Aim
Podocytes, a vital component of the glomerular filtration barrier, are vulnerable to various noxious stimuli, including Hypoxic. HIF1α that transduces hypoxic adaptations induces Transglutaminase 2 (TG2), which catalyses cross-linking of extracellular matrix proteins. In this study, we investigated the mechanism of regulation of TG2 by HIF1α.
Conclusion
This study demonstrates that HIF1α stimulates both TG2 expression and activity via ZEB2/TRPC6 axis, whereas abrogation of HIF1α by metformin prevented hypoxia-induced glomerular injury.
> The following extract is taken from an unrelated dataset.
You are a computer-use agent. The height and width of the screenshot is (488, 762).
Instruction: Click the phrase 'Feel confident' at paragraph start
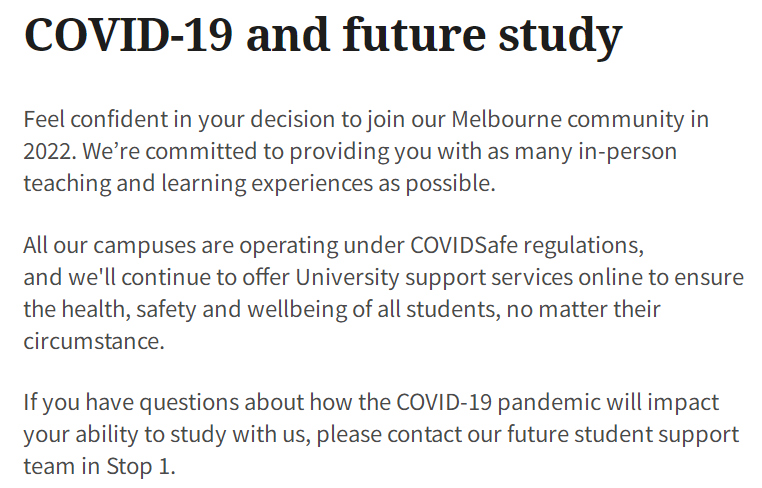(95, 119)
Metformin could be explored to treat proteinuric diseases such as CKD, sleep apnea and renal Ischemia-reperfusion-injury, where hypoxia is considered a risk factor.
Methods
HIF1α was induced in podocytes by treating with FG4592 (Roxadustat) or hypoxia (1% oxygen) and in mice by treating with FG4592. Gene expression and protein analysis of ZEB2, TRPC6 and TG2 were performed in both experimental models. Histological and kidney function analyses were performed in mice.
Results
Data mining revealed co-expression of HIF1α, ZEB2, TRPC6 and TG2 in the chronic kidney diseases (CKD)-validated dataset. We observed elevated expression of ZEB2, TRPC6 and TG2 in FG4592-treated podocytes. Ectopic expression of ZEB2 resulted in high TRPC6 expression, elevated intracellular calcium levels and increased TG2 activity. Blocking the TRPC6 channel or inhibiting its expression partially attenuated FG4592-induced TG2 activity, whereas suppression of ZEB2 expression significantly abolished TG2 activity. Furthermore, we noticed the induction of the ZEB2/TRPC6/TG2 axis in podocytes in mice administered with FG-4592. Metformin ameliorated the HIF1α-induced podocyte injury and proteinuria in mice administered with FG-4592.